By Torie Temple

Cliffs of Moher at sunset in County Clare, Ireland.

“They say you shouldn’t start a conversation with an Irish person unless you have lots of time because they are so friendly,” says Eileen Walsh, elder law attorney and Ireland admirer. Work has taken Eileen to Ireland on a few occasions, but the beauty and hospitality keeps her going back for pleasure. With eight trips under her belt she considers herself an expert on The Emerald Isle. With this expertise, she has mapped out a dream vacation highlighting Ireland’s castles, history, and the best way to take in its rolling green hills.

Ireland sits off the coast of England and is politically divided into the sovereign state of the Republic of Ireland, which makes up the majority of the island, and British-ruled Northern Ireland. Each section features its own must-see attractions, so where do you begin? “The typical American tourist will start in the Republic of Ireland,” Eileen explains. “It is common to start in Dublin, which is a walkable city, where you will find Trinity College and the Guinness Storehouse.”
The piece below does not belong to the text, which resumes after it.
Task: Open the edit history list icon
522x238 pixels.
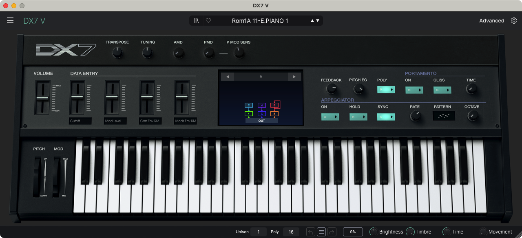Action: pos(321,232)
Visitors will also enjoy walking to pubs, shops, and museums in Ireland’s largest city, located at the mouth of the River Liffey. A place to stay will not be a problem with Dublin being home to the Shelbourne Dublin, A Renaissance Hotel that promises modern luxury in a historic building and The Marker Hotel, which has a sleek design influenced by the Irish landscape. Despite these unique hotels, Eileen has a different approach. “I would recommend a bed and breakfast,” she says. “These are family homes and not like a bed and breakfast in the United States — the hospitality of the Irish is extraordinary.”
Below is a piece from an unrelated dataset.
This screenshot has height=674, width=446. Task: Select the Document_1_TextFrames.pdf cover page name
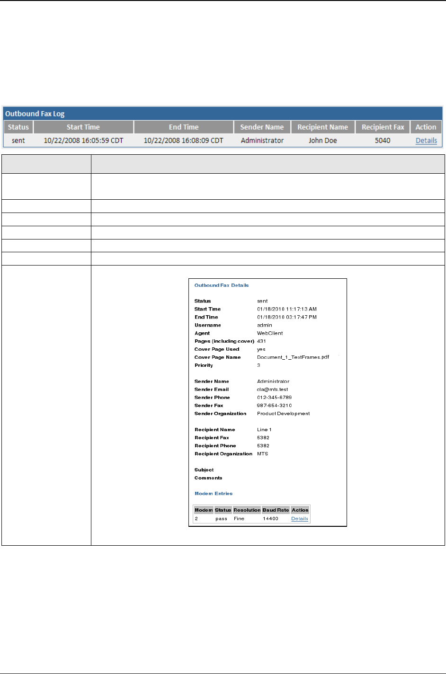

One of the most popular tours in Dublin is the Guinness Storehouse. Visit all seven floors and learn how Arthur Guinness made a smart investment with a small inheritance and created the most successful brewery in Ireland. The end of the tour takes guests to the rooftop bar where they can have a taste. From there, it is off to Trinity College, which was founded in 1592 and continues to educate the elite today. One standout feature is its library, which holds 5 million printed copies of journals, manuscripts, and maps collected over the last several hundred years. The library is open to anyone wanting to study the exhibitions or those in need of research material. According to its website, it attracts hundreds of thousands of visitors each year.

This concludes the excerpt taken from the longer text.